_TO DO:_ Leave the images out, and copy each of the records below exactly.
◇ ◇ ◇ ◇ ◇ ◇ ◇
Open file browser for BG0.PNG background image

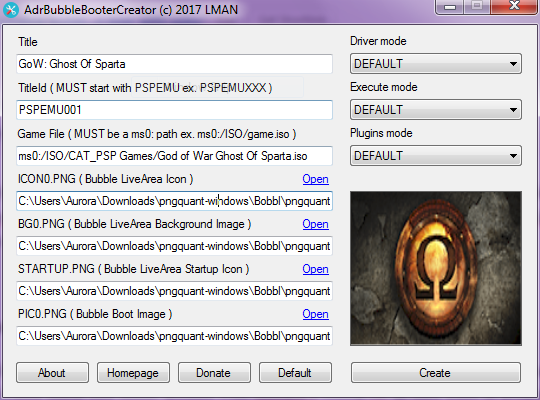pos(315,224)
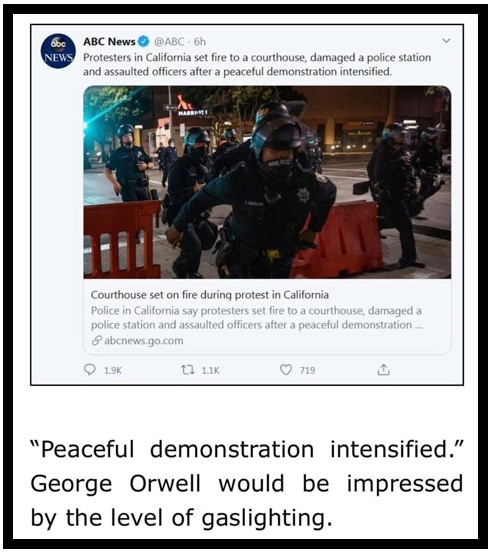This screenshot has height=552, width=494.
Task: Click the 719 likes count
Action: click(x=307, y=370)
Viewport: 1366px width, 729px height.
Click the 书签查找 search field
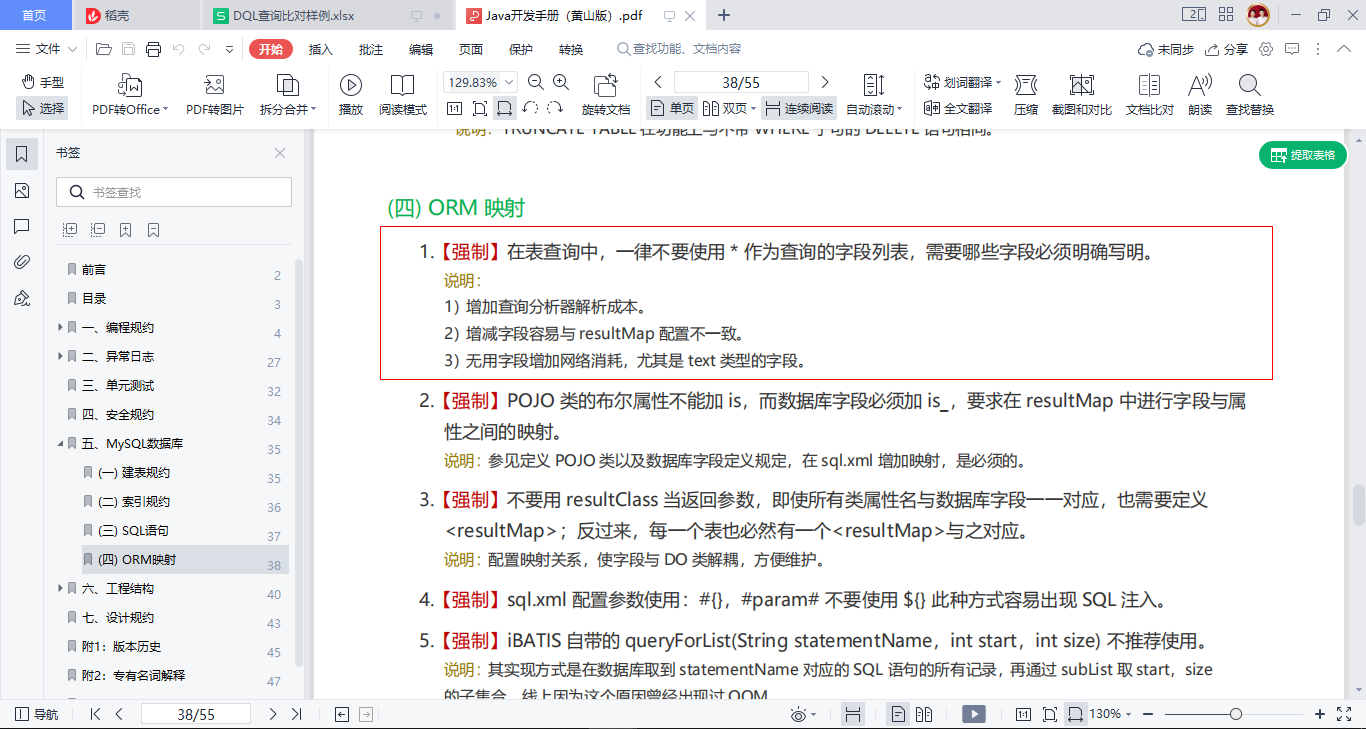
◇ ◇ ◇ ◇ ◇ ◇ ◇
_SOLUTION TO THE EXERCISE:_
Open file browser for BG0.PNG background image

pos(315,224)
This screenshot has height=552, width=494.
Task: Click the 719 likes count
Action: click(x=307, y=370)
Viewport: 1366px width, 729px height.
Click the 书签查找 search field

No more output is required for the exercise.